**Your instructions**: Write out the lines from the start of the records through the line containing "The height and", inclusive, as a JSON list of strings with one string per line and blank lines omitted.
---------- Working data ----------
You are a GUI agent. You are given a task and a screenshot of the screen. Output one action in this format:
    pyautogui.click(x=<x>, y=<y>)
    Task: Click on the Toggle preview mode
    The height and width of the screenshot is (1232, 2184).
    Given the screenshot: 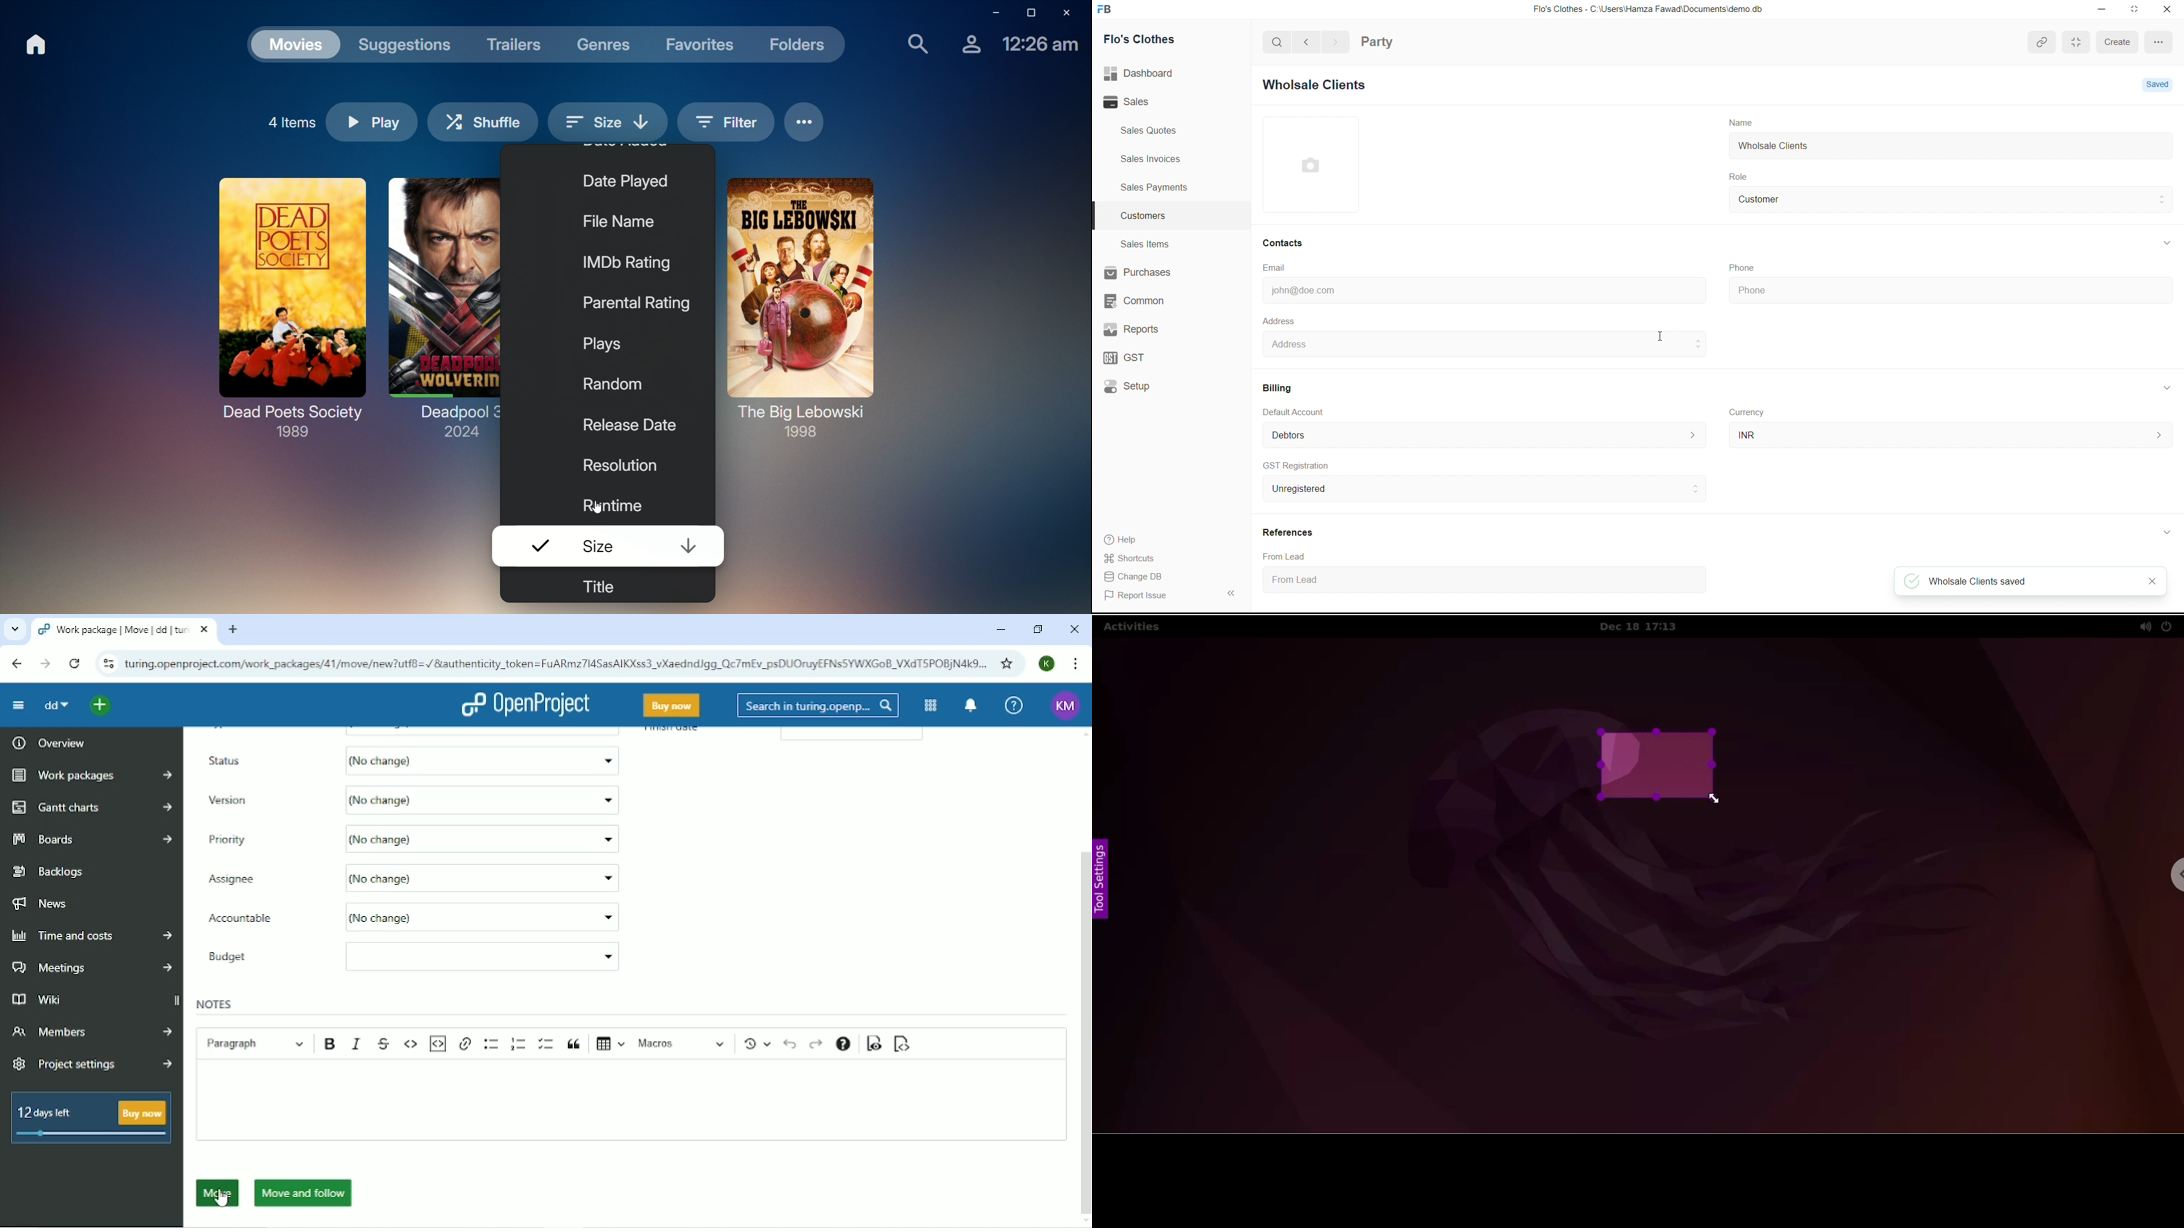 What is the action you would take?
    pyautogui.click(x=875, y=1041)
    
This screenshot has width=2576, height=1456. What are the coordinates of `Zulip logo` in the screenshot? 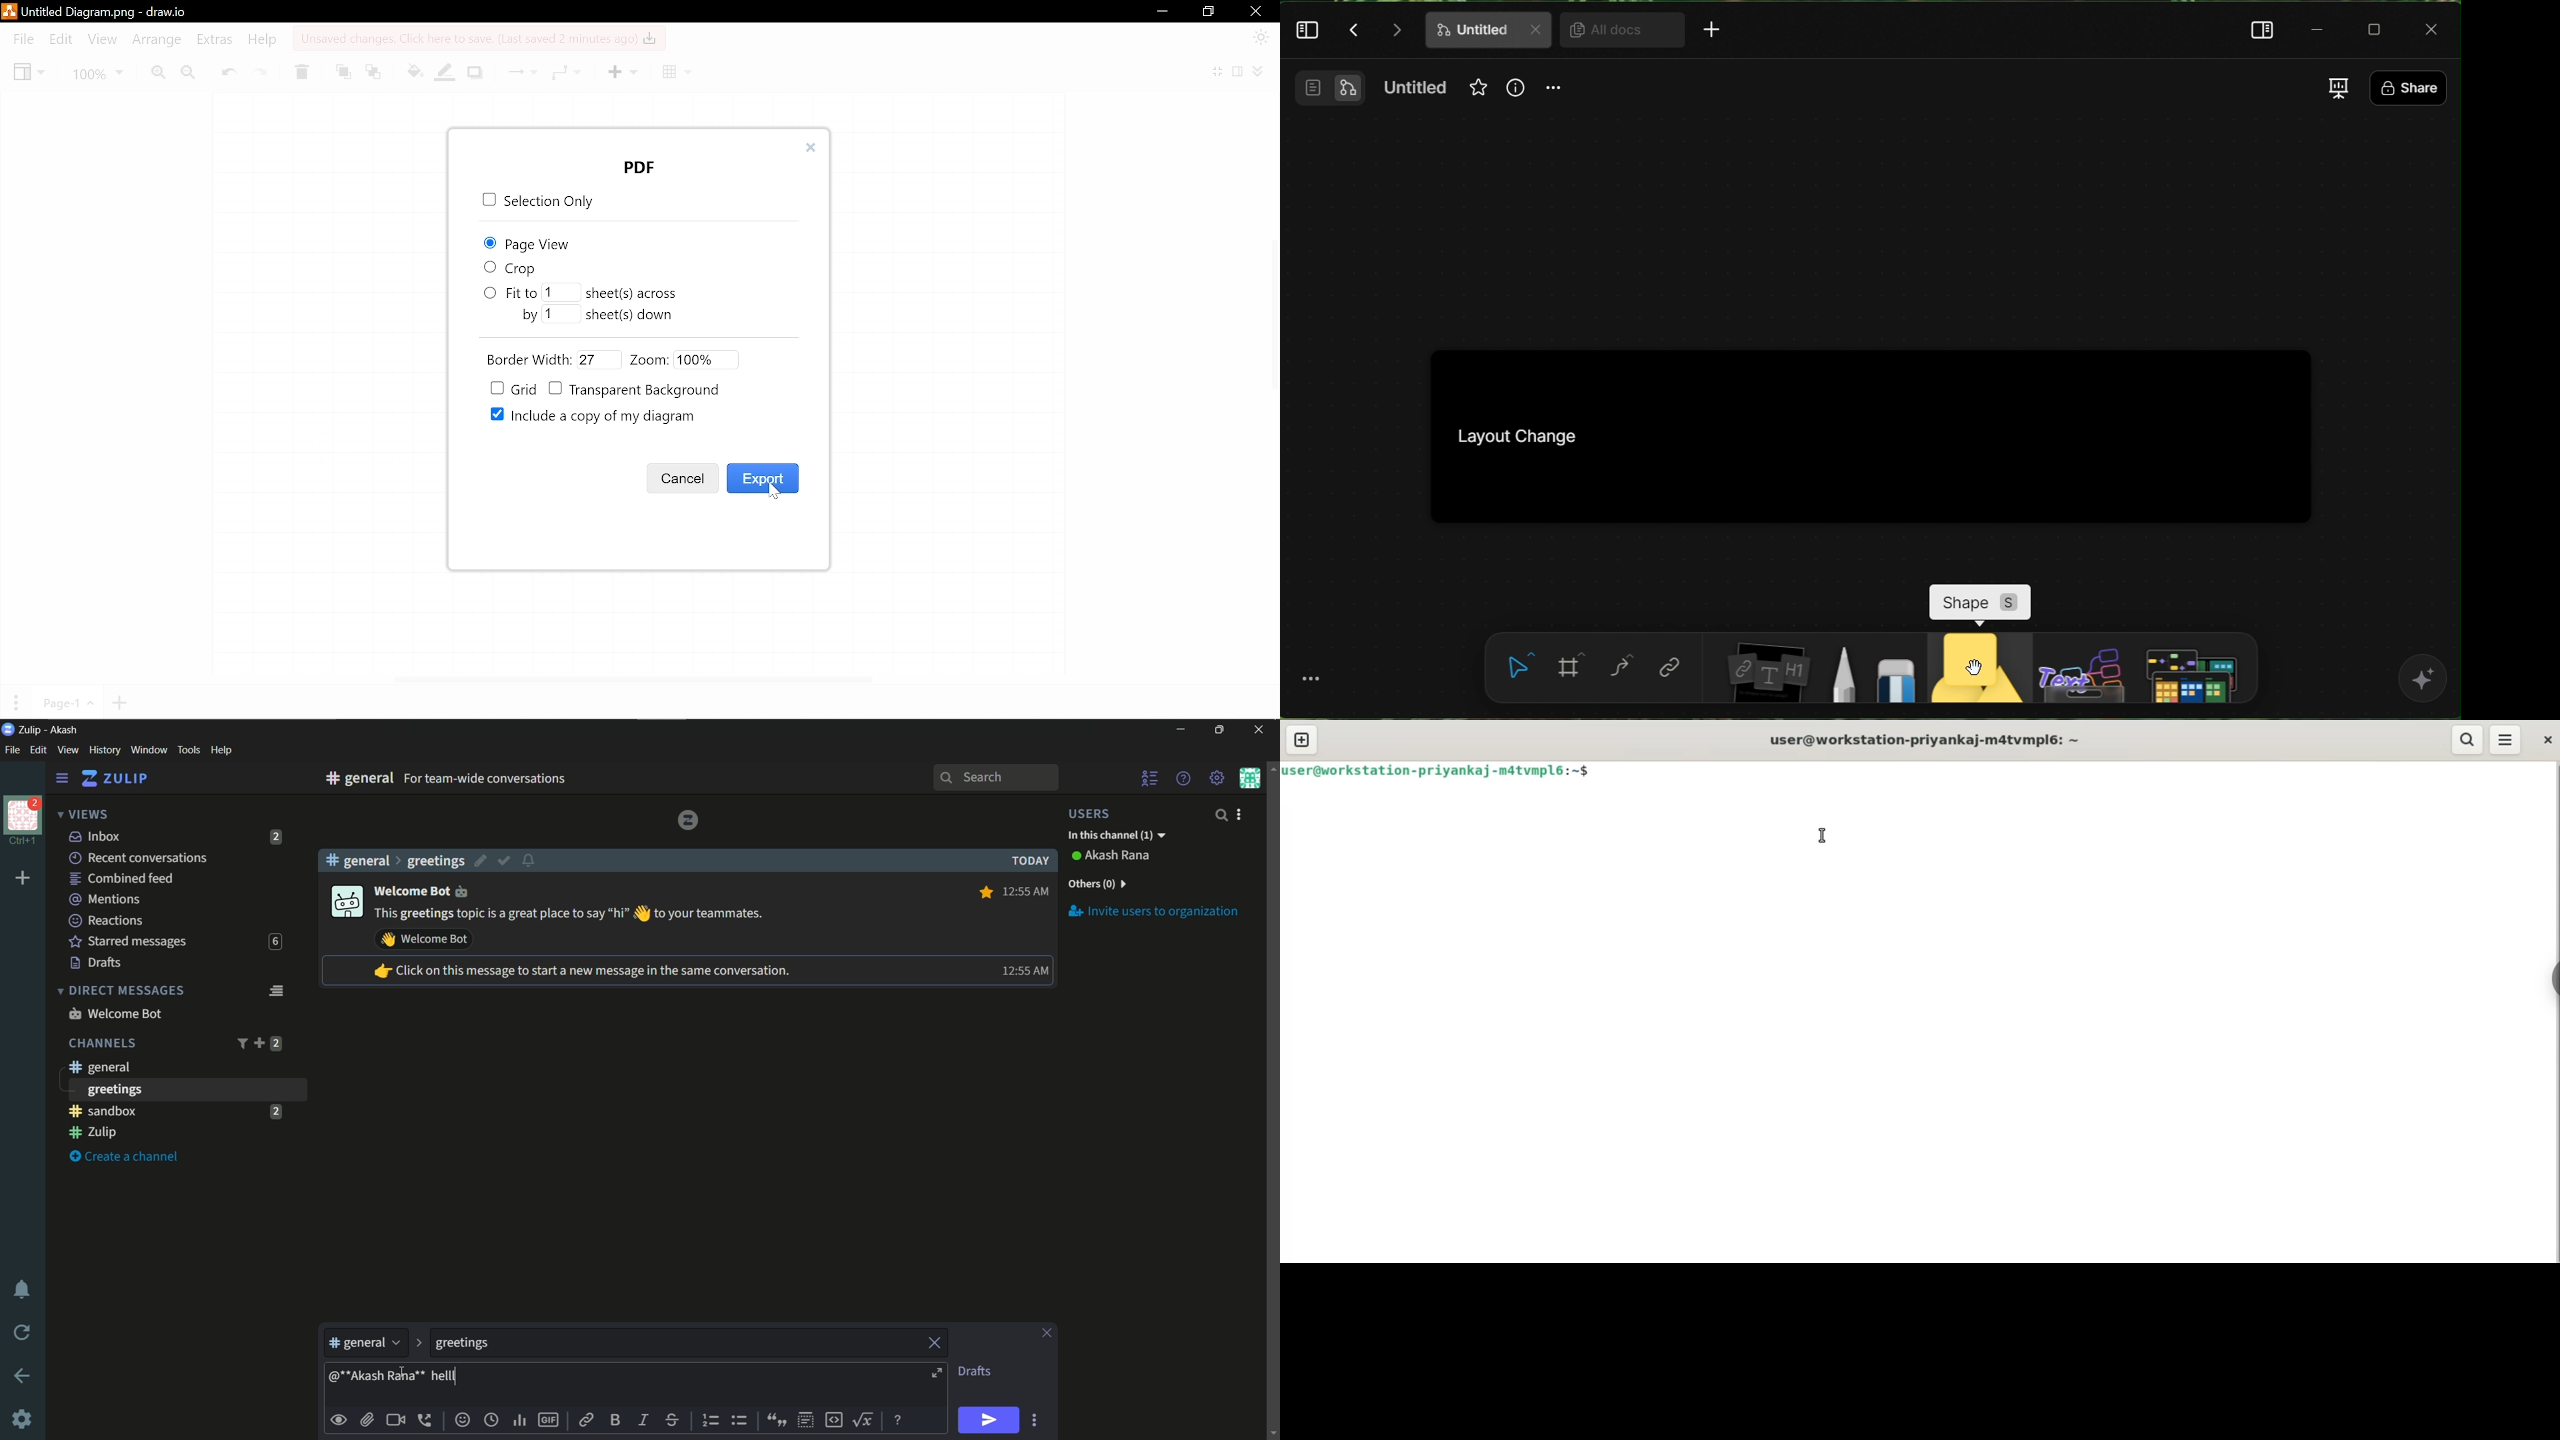 It's located at (687, 819).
----------
**Exercise response**:
[
  "You are a GUI agent. You are given a task and a screenshot of the screen. Output one action in this format:",
  "    pyautogui.click(x=<x>, y=<y>)",
  "    Task: Click on the Toggle preview mode",
  "    The height and width of the screenshot is (1232, 2184)."
]